Well my expectation for a video labeled as "French" (or German, Polish, etc.) is that the video itself is in that language. Using subtitles (or having the layout and description translated) does not deviate from the fact that the original / main content is not in the language advertised. Dubbing, on the other hand, would make me consider it as "in French".

Same as if I watch a Korean movie on Netflix: no matter my home settings and the use of subtitles I would still see it as a Korean-language movie if on-screen characters speak in that language.

Popolechien commented 1 month ago

Could you share the link where you saw this?

Not sure the question was for me but just in case I simply downloaded from dev and opened it via Kiwix android (ie not from the app, so no link)

benoit74 commented 1 month ago

Not sure the question was for me but just in case I simply downloaded from dev and opened it via Kiwix android (ie not from the app, so no link)
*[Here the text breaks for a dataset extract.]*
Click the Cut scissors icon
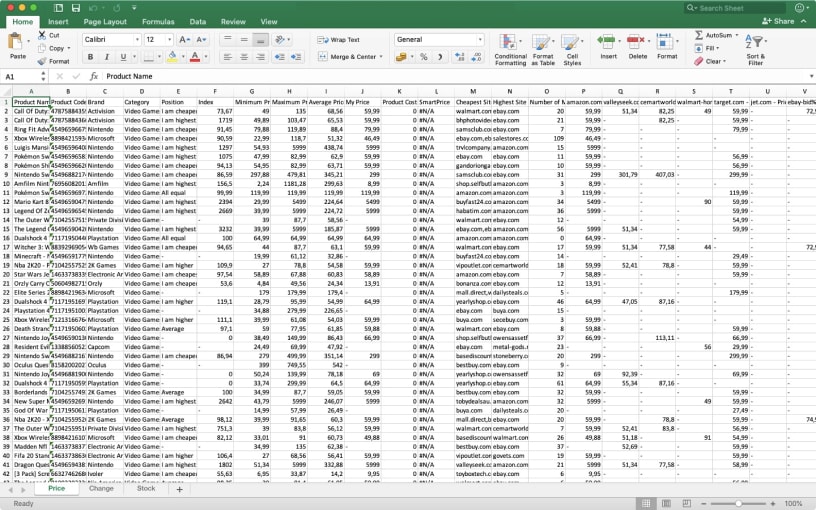41,35
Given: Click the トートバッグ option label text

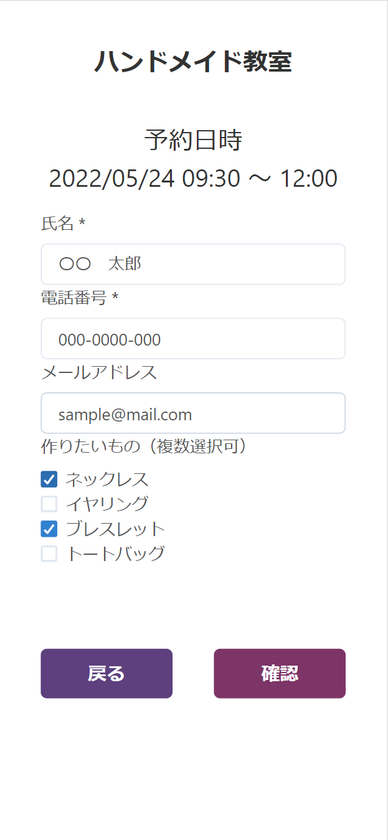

It was for you, yes, sorry, didn't expected someone else to react in the mean time ^^

OK then this is an Android issue, please open an issue in github.com/kiwix/kiwix-android

Popolechien commented 1 month ago

done at https://github.com/kiwix/kiwix-android/issues/3892

Jaifroid commented 1 month ago

Well my expectation for a video labelled as "French" (or German, Polish, etc.) is that the video itself is in that language. Using subtitles (or having the layout and description translated) does not deviate from the fact that the original / main content is not in the language advertised. Dubbing, on the other hand, would make me consider it as "in French".

I think we should focus on discovery: do we want French/Belgian/Francophone, and maybe even a few monolingual Swiss (not sure if such a creature exists 😉), to be able to discover the content if they have set their Library language to "Français"?

Popolechien commented 1 month ago

I'm all for encouraging people to be better persons, but I'm less sure about tricking them into it 😉